* Problem to solve
Copy the listing below letter for letter, passing over each picture.

* Records
====
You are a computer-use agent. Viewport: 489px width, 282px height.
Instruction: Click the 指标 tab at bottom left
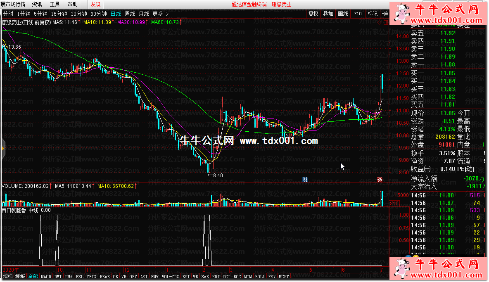(8, 277)
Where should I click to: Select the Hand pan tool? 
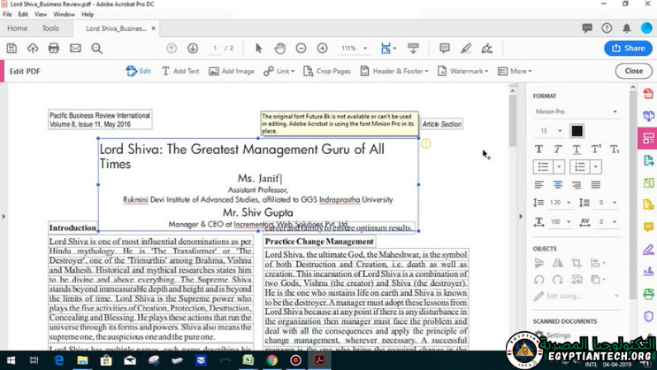tap(279, 49)
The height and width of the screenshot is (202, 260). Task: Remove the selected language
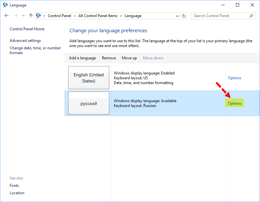[109, 58]
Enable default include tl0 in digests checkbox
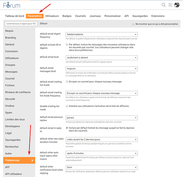This screenshot has width=183, height=177. point(67,45)
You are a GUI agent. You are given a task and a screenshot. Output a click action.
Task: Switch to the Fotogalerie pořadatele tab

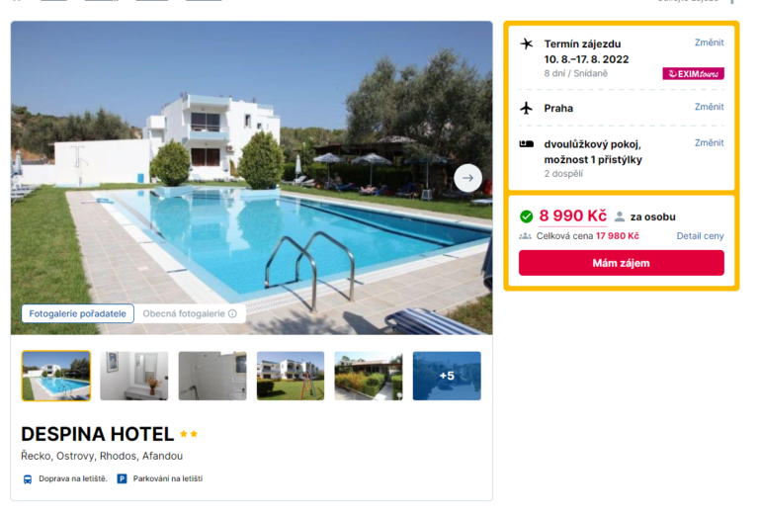point(77,313)
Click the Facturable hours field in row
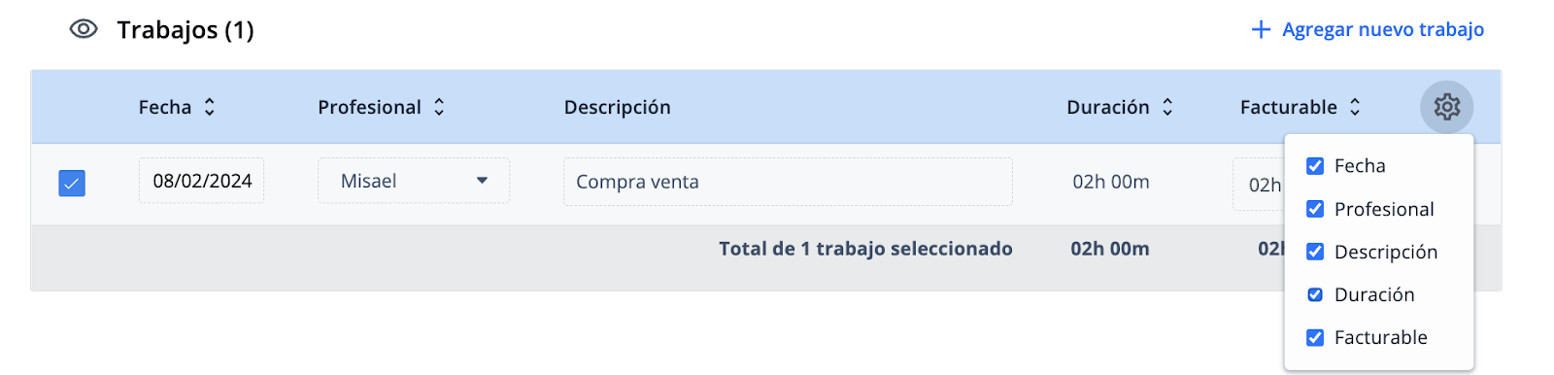This screenshot has height=375, width=1554. [x=1260, y=185]
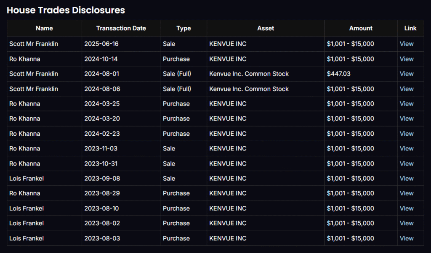Viewport: 431px width, 253px height.
Task: Open View link for Khanna's 2024-10-14 purchase
Action: [407, 59]
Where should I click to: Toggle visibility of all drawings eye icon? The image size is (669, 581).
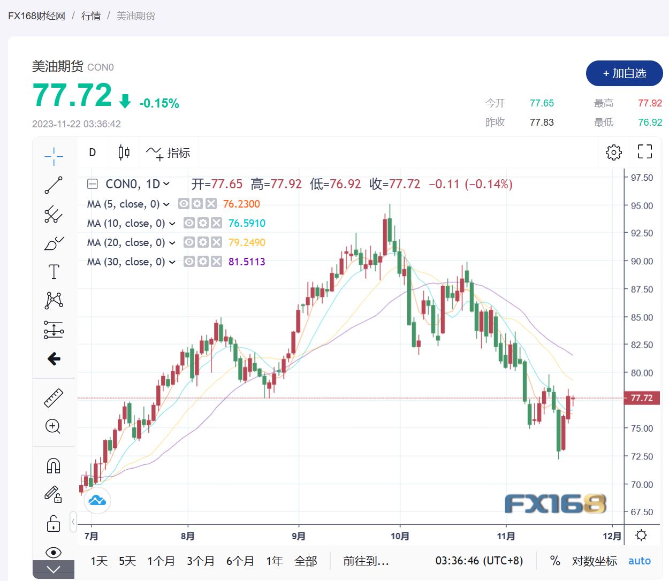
====
* Solution
You are a computer-use agent. Viewport: 489px width, 282px height.
Instruction: Click the 指标 tab at bottom left
(8, 277)
Where should I click to: Select the Hand pan tool? 
tap(279, 49)
The height and width of the screenshot is (202, 260). Task: Remove the selected language
[109, 58]
Enable default include tl0 in digests checkbox
This screenshot has width=183, height=177. point(67,45)
You are a GUI agent. You are given a task and a screenshot. Output a click action.
Task: Switch to the Fotogalerie pořadatele tab

point(77,313)
Click the Facturable hours field in row
This screenshot has height=375, width=1554. [x=1260, y=185]
Viewport: 431px width, 253px height.
Task: Open View link for Khanna's 2024-10-14 purchase
Action: [407, 59]
Where should I click to: Toggle visibility of all drawings eye icon? The image size is (669, 581).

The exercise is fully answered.